» **Listed entries**:
═══

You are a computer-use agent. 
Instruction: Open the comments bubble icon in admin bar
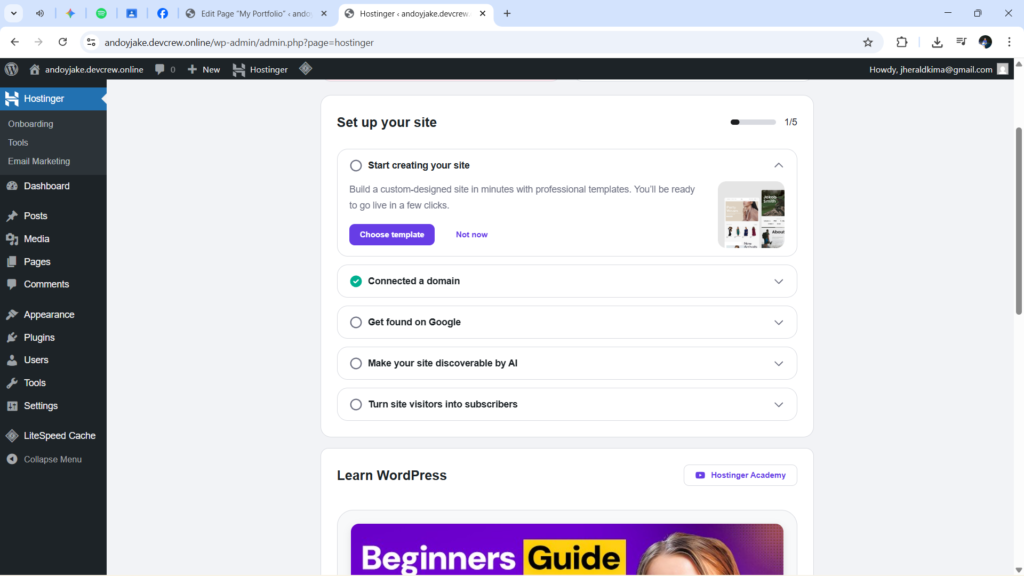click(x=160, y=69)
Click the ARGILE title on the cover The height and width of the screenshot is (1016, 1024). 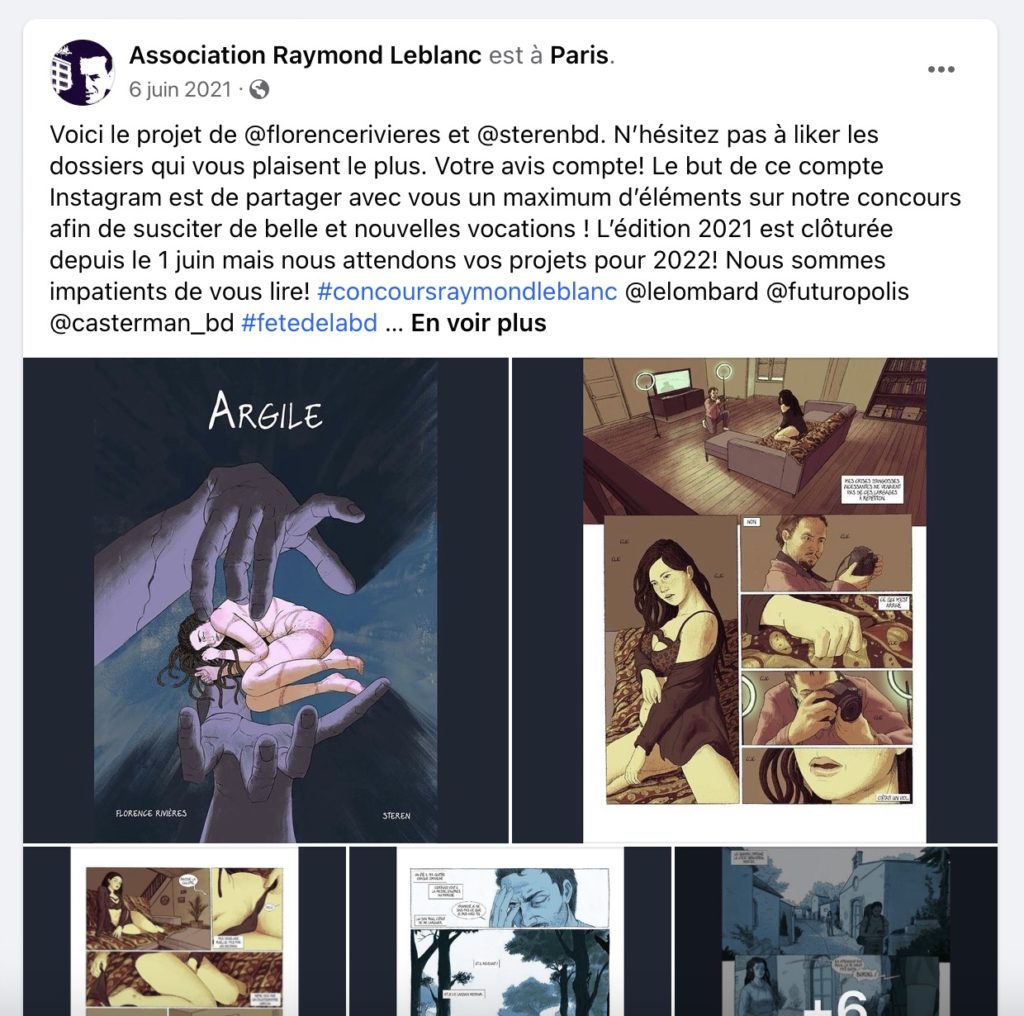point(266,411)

═══

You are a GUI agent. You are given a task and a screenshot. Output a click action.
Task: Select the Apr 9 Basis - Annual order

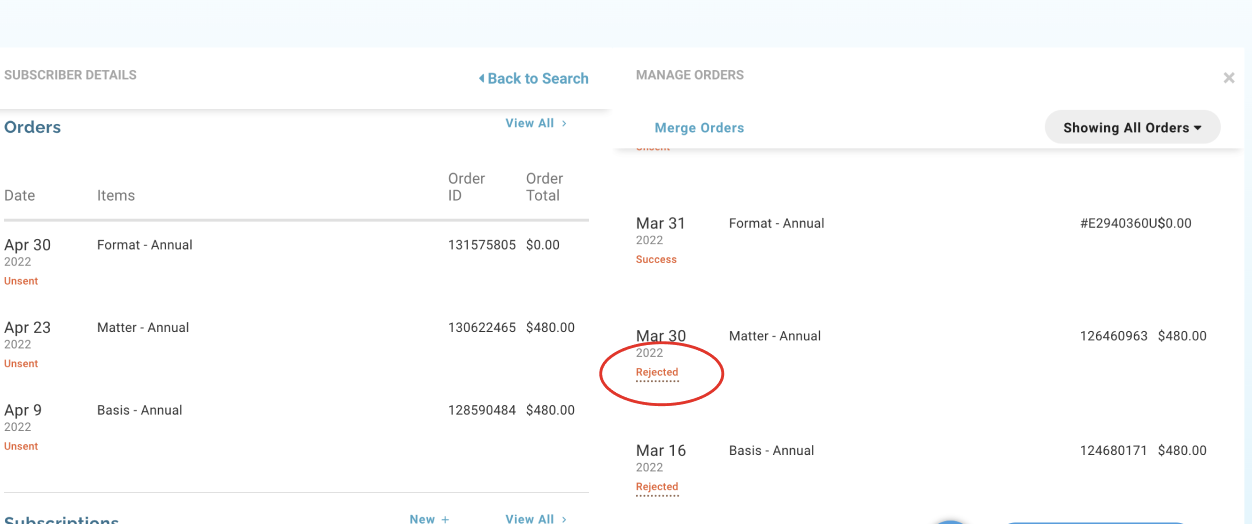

═══

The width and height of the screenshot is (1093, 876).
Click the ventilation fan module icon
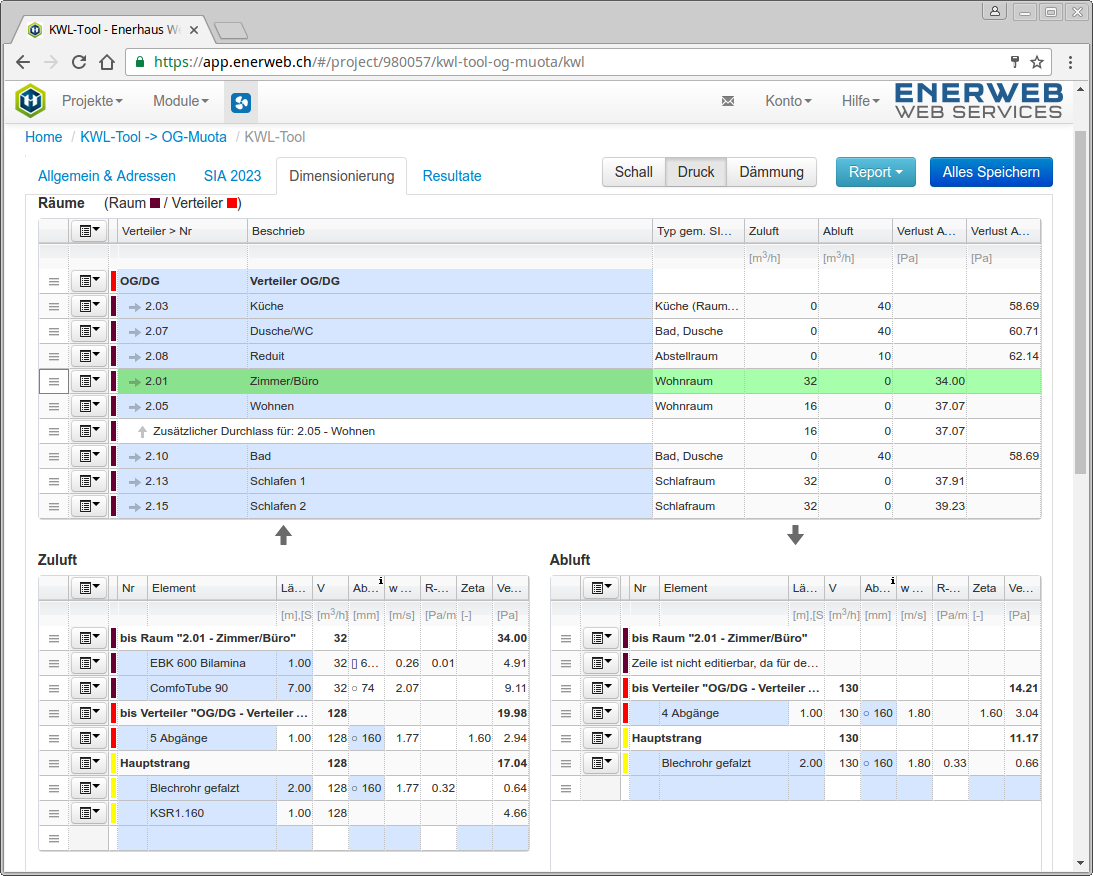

═══

» **Exercise directions**: Among the lines of the data above, find those with the word "agent" and show them.

» **Response**:
You are a computer-use agent. 
You are a GUI agent. You are given a task and a screenshot. Output a click action.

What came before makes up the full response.